The quality of the collateral backing Tether, and even the existence of that collateral, is worryingly vague. Fears remain that if Tether is revealed to be a Ponzi, its collapse could bring down bitcoin and the whole world of cryptocurrency.
Regulators have taken note: The Bank of England, for instance, in a new discussion paper, has made it clear that stablecoin payments need to be regulated just as assiduously as anything passing through the banking system.
The big picture: A CBDC is the ultimate stablecoin. Rather than forcing users to trust that some private company is backing its coins with real currency, CBDCs are directly backed by the full faith and credit of the sovereign.
Stablecoin defenders, like Circle, which issues USDC, say that CBDCs could destabilize the banking system by causing deposits to migrate from banks to retail accounts held directly at the central bank.
Yes, but: CBDCs can easily be set up as two-tier systems where banks issue their own wallets and individuals can't hold direct accounts with the central bank.
Between the lines: Early CBDCs have been introduced either in countries where the government desires visibility into every commercial transaction (China), or in countries where traditional banking and payments are extremely difficult for topographical reasons (the Bahamas).

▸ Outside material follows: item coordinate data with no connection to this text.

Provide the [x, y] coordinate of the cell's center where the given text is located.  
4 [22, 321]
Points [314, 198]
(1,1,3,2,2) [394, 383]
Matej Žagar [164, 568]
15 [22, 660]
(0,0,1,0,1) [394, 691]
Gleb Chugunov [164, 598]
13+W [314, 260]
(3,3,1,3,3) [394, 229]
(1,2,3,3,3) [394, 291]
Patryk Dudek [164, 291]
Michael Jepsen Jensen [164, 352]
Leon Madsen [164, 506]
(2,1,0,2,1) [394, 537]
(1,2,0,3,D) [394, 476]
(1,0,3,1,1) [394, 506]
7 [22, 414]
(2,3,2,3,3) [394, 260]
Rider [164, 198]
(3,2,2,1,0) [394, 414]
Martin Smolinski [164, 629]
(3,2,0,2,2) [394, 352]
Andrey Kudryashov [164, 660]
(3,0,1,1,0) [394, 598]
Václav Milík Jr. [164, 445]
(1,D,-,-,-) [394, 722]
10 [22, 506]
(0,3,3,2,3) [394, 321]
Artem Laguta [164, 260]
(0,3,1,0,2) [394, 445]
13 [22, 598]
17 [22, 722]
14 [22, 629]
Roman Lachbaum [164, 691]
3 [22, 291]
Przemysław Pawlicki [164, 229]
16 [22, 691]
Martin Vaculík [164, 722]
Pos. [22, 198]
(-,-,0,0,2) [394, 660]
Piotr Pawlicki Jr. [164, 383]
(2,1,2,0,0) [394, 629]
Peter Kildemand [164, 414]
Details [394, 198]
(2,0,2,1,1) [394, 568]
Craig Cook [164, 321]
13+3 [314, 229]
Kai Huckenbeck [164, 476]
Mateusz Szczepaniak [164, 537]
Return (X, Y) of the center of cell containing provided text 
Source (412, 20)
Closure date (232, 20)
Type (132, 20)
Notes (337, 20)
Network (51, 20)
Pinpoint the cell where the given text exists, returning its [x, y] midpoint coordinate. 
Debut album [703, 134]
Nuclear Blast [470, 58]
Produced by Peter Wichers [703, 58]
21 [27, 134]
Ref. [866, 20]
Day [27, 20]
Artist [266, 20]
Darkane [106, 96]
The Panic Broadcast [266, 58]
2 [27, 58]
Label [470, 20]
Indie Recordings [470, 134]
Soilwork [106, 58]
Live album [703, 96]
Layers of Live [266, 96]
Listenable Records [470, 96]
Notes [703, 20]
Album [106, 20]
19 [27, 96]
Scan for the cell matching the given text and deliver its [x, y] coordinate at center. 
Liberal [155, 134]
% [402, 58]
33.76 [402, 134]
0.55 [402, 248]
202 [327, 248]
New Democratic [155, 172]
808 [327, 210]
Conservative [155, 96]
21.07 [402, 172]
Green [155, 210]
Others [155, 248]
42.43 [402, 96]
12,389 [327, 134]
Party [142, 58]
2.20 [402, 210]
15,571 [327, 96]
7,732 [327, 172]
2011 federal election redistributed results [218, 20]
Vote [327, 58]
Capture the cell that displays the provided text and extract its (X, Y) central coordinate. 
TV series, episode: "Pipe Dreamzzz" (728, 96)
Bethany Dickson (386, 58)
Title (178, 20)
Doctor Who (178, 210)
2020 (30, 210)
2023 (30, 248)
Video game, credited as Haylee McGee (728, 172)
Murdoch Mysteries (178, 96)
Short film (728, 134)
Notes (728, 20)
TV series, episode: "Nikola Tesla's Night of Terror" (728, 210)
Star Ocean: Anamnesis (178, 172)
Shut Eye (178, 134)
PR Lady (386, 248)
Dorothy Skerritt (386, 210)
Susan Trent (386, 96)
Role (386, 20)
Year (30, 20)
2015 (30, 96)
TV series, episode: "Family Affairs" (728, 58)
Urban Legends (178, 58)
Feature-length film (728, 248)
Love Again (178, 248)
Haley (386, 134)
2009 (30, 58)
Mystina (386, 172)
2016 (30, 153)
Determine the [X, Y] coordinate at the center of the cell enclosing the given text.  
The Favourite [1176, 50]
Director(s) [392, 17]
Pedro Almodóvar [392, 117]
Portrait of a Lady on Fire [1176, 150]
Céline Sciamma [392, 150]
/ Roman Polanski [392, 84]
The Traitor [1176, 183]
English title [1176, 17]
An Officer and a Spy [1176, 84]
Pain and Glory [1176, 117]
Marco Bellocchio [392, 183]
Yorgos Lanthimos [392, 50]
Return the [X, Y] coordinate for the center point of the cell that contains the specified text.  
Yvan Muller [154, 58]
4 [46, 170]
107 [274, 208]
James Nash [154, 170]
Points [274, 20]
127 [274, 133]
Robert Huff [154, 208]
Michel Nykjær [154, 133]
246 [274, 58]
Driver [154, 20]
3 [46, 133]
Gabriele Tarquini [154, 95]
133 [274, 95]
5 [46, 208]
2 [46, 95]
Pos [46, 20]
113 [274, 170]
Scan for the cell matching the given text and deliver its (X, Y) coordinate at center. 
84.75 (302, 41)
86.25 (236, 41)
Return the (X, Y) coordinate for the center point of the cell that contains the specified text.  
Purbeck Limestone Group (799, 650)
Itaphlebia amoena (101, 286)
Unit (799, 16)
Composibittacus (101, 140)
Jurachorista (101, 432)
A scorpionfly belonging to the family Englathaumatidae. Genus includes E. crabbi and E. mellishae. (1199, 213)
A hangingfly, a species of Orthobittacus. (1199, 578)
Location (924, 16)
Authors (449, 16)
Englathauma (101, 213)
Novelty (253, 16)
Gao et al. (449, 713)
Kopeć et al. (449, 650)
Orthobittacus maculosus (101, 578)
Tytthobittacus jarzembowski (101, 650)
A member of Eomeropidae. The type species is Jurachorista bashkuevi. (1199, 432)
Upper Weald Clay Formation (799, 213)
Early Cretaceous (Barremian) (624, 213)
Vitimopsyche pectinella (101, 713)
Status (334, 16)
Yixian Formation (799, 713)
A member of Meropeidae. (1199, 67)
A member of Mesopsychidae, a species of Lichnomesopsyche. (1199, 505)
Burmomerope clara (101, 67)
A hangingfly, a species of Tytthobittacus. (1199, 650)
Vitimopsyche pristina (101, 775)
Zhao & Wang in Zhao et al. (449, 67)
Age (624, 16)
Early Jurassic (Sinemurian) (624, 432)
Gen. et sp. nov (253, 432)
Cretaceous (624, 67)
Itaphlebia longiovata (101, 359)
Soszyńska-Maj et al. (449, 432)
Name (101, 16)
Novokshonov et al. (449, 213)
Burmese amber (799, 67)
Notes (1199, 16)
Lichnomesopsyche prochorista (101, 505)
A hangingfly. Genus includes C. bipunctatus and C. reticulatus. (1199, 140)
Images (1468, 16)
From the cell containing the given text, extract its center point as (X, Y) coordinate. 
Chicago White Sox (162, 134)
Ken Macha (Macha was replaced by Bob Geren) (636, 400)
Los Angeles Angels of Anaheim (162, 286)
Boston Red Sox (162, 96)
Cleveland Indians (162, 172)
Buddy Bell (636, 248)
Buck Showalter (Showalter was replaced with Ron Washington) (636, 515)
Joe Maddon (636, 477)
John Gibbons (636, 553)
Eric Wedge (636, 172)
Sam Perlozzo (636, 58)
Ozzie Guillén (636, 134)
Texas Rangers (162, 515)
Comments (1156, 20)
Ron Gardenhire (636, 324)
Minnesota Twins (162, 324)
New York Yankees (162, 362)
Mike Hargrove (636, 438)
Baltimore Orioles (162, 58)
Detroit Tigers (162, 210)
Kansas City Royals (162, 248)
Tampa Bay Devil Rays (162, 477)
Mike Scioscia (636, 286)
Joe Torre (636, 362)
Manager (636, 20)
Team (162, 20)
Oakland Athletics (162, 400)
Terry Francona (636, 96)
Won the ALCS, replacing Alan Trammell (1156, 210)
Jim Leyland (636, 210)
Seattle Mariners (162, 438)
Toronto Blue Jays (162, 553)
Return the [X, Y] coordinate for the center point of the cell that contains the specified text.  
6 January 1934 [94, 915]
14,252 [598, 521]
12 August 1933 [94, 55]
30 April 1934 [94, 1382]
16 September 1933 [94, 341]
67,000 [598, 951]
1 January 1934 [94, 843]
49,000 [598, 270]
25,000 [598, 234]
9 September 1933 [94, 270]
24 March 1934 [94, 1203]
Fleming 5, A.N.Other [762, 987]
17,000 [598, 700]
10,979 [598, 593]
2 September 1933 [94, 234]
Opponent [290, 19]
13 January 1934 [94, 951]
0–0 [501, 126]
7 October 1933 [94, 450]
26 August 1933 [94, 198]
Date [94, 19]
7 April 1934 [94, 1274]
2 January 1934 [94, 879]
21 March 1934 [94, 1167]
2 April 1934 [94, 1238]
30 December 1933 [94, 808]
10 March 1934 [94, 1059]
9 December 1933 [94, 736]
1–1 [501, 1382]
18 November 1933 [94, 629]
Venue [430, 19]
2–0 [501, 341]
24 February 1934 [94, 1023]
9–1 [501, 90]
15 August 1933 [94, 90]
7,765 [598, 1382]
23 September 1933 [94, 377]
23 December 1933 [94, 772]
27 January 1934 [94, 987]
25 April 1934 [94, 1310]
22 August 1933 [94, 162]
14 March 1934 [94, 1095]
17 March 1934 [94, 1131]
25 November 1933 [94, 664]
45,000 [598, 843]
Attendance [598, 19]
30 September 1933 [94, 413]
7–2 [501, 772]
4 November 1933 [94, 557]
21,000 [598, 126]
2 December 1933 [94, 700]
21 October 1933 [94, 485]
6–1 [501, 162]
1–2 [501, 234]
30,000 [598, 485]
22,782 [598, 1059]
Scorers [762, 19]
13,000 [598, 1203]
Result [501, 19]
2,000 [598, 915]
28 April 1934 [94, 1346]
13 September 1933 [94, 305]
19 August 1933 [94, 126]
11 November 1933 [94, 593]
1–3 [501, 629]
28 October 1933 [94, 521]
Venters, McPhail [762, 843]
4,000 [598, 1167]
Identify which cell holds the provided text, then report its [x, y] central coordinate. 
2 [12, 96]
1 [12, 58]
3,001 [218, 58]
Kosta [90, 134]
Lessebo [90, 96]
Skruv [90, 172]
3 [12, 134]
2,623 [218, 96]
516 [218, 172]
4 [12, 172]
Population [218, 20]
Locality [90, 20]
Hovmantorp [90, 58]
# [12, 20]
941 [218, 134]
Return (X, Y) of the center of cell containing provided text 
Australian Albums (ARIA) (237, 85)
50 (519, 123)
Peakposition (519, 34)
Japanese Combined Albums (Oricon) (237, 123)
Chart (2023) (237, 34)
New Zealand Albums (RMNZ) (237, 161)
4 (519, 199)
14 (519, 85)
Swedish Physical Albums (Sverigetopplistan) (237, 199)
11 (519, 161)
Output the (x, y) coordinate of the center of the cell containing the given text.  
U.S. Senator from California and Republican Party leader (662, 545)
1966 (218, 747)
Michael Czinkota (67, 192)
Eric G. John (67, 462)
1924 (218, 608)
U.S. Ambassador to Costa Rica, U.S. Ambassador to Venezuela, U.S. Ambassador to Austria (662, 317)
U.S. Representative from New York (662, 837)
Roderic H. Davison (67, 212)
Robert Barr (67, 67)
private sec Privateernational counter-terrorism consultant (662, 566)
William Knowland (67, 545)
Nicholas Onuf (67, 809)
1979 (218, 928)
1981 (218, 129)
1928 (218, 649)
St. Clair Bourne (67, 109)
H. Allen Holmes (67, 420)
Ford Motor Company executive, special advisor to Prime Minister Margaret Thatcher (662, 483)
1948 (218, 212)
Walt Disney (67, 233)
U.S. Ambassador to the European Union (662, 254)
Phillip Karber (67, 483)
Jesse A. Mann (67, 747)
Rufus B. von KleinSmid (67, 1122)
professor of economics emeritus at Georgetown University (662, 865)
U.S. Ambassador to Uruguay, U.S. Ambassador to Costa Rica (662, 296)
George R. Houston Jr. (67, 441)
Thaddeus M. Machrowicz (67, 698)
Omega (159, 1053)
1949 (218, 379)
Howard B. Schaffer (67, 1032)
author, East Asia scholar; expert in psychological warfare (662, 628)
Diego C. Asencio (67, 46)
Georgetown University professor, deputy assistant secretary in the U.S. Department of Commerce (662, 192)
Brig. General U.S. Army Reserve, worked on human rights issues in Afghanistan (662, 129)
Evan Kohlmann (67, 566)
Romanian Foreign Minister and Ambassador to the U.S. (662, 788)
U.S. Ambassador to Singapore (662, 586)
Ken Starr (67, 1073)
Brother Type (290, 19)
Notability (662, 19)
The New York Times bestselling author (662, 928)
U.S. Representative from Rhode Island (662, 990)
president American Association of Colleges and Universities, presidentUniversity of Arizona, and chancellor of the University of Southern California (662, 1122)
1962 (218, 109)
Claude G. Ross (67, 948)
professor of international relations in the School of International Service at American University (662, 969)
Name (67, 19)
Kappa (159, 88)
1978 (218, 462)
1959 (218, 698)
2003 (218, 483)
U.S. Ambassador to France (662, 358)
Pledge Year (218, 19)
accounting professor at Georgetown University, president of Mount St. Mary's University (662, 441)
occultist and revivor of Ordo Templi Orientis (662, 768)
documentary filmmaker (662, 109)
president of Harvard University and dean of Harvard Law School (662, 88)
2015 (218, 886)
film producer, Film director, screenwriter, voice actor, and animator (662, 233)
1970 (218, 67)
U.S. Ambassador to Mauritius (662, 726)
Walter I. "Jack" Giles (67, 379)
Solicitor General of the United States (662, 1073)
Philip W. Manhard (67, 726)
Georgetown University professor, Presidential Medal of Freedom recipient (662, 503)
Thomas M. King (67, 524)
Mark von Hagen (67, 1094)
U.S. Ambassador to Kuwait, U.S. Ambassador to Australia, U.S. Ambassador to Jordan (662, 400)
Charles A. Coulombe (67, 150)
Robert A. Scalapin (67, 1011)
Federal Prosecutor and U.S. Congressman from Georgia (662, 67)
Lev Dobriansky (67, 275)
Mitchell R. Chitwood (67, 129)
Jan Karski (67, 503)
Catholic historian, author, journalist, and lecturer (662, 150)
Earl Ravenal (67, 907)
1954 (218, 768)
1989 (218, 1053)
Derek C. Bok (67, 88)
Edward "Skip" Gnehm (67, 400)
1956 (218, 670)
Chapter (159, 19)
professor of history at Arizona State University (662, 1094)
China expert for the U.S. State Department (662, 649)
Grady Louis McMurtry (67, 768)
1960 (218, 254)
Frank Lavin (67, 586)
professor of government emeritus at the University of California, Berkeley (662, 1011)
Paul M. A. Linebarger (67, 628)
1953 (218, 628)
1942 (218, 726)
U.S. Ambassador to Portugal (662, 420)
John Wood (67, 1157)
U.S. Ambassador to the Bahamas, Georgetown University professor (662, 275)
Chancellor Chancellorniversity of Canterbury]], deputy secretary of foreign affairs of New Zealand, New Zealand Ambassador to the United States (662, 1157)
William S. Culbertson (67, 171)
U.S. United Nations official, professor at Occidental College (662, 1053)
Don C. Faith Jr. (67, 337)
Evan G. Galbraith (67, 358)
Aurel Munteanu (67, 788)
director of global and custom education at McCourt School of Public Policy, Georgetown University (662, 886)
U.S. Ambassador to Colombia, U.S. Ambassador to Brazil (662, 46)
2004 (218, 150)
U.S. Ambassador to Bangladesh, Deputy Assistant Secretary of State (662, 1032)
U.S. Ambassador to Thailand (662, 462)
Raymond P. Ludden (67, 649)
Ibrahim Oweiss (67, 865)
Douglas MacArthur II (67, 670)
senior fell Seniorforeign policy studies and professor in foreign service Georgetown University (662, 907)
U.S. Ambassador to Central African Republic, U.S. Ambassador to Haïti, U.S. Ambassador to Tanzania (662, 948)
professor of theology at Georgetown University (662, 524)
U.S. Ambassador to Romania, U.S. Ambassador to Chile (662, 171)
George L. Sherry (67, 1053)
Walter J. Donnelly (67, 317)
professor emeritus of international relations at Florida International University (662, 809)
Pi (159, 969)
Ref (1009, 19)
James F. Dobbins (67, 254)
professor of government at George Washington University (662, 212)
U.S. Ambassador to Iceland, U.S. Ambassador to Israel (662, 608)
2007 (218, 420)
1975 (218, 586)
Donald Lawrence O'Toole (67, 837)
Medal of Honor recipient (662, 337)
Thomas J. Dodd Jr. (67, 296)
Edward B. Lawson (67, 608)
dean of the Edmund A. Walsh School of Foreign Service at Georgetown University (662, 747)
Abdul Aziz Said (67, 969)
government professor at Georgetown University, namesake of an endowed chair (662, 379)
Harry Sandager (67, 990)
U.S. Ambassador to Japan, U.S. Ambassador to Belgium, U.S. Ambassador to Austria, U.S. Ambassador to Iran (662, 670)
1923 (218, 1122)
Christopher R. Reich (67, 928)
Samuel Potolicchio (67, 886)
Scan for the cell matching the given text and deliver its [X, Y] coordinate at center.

The Fed is moving slowly on creating its own digital currency — this is an area where there's no real first-mover advantage, and where countries can learn a lot from those who go before them.
The bottom line: Stablecoin issuers aren't going to face direct competition from the U.S. government any time soon. But, in 2008, money-market funds almost brought down the financial system. No regulator wants to take the risk that stablecoins might similarly become too big to fail.